In [1]:
# Data Handling
import pandas as pd
import numpy as np

# Generic
from collections import defaultdict
from tqdm.auto import tqdm

# Data Visualization
import matplotlib.pyplot as plt 

# Reinforcement Learning
import gym
from data.data_gen import DataGenerator
from Environment.tiles3 import IHT, tiles

# Custom Modules
from Environment.market_making import MarketMakerEnv

# suppress warnings
import warnings
warnings.filterwarnings("ignore")

# Set the seed for reproducibility
SEED = 42
np.random.seed(SEED)

## Setup the training environment

In [2]:
lob_data = DataGenerator._generator('data/lob.csv', levels=1)
lob_data = lob_data.head(3000).values

In [3]:
# Create the environment
env = MarketMakerEnv(lob_data, 2500)
initial_state = env.reset()
display(initial_state)

array([ 2.23990000e+02,  1.00000000e+02,  2.23750000e+02,  7.40000000e+01,
        2.23870000e+02,  2.40000000e-01, -5.00000000e-03, -1.49425287e-01,
       -2.60000000e+01, -2.23338917e-05,  2.40100065e-05,  4.16666667e+01])

In [4]:
# Tile coding parameters
num_tilings = 8
tile_width = 8
iht_size = 4096  # Size of the index hash table

# Create the index hash table (IHT)
iht = IHT(iht_size)

def get_tile_coding(state, num_tilings, tile_width):
    scaled_state = [state[i] * tile_width for i in range(len(state))]
    tile_indices = tiles(iht, num_tilings, scaled_state)
    return tile_indices


In [5]:
alpha = 1e-2 / num_tilings  # Learning rate
gamma = 0.99  # Discount factor
lmbda = 0.9  # Trace decay parameter
epsilon = 0.1  # Exploration rate
num_episodes = 500  # Number of episodes for training


In [6]:
num_actions = env.action_space.n
weights = np.zeros(iht_size)
eligibility_trace = np.zeros(iht_size)

def get_q_value(state, action):
    tile_indices = get_tile_coding(state + [action], num_tilings, tile_width)
    q_value = np.sum(weights[tile_indices])
    return q_value, tile_indices

def select_action(state):
    if np.random.random() < epsilon:
        return env.action_space.sample()  # Explore
    else:
        q_values = [get_q_value(state, action)[0] for action in range(num_actions)]
        return np.argmax(q_values)  # Exploit


In [7]:
for episode in tqdm(range(num_episodes)):
    state = env.reset()
    done = False
    total_reward = 0

    # Select the initial action using the epsilon-greedy policy
    action = select_action(state)

    while not done:
        next_state, reward, done, info = env.step(action)
        next_action = select_action(next_state)
        
        # Get Q-value and tile indices for the current state-action pair
        q_value, tile_indices = get_q_value(state, action)
        
        # Get Q-value for the next state-action pair
        next_q_value, _ = get_q_value(next_state, next_action)

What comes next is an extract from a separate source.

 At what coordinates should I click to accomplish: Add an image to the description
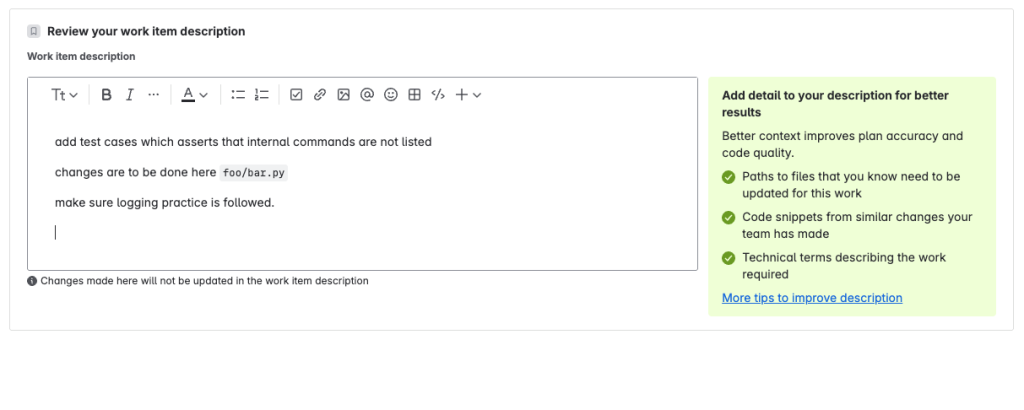343,95
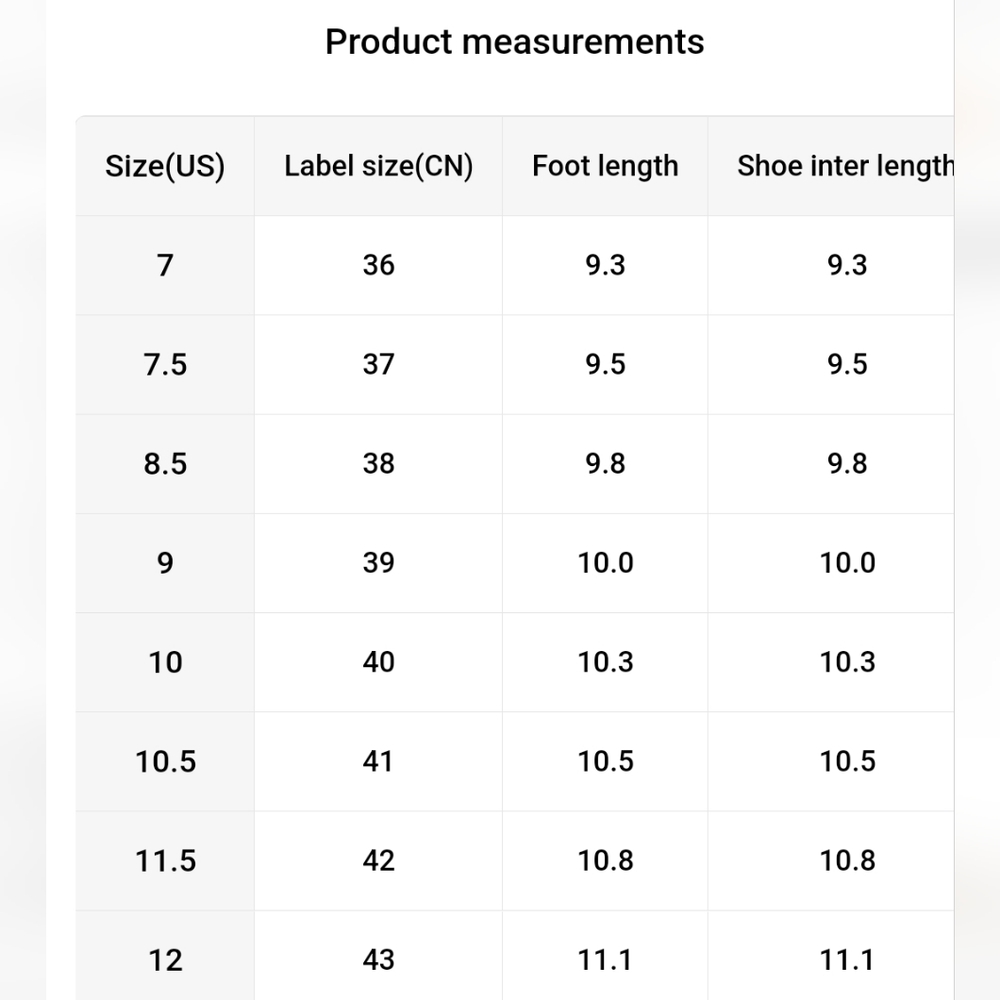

        # Calculate the TD error
        td_error = reward + gamma * next_q_value - q_value

        # Update eligibility traces
        eligibility_trace *= gamma * lmbda
        eligibility_trace[tile_indices] += 1

        # Update weights using TD error and eligibility traces
        weights += alpha * td_error * eligibility_trace

        # Move to the next state and action
        state = next_state
        action = next_action
        total_reward += reward

    # Decay epsilon after each episode for exploration-exploitation balance
    epsilon = max(0.01, epsilon * 0.995)

    if episode % 100 == 0:
        print(f"Episode {episode}, Total Reward: {total_reward}")

  0%|          | 0/500 [00:00<?, ?it/s]

Episode 0, Total Reward: -1306219.3899987824
Episode 100, Total Reward: -502965.5499995865
Episode 200, Total Reward: -542114.6699995514
Episode 300, Total Reward: -135729.67999997275
Episode 400, Total Reward: -595848.2899994311


In [9]:
epsilon = 0  # No exploration, only exploitation
state = env.reset()
done = False
total_reward = 0

while not done:
    action = select_action(state)
    state, reward, done, info = env.step(action)
    total_reward += reward

print(f"Total Reward: {total_reward}")

Total Reward: -170648.96499983507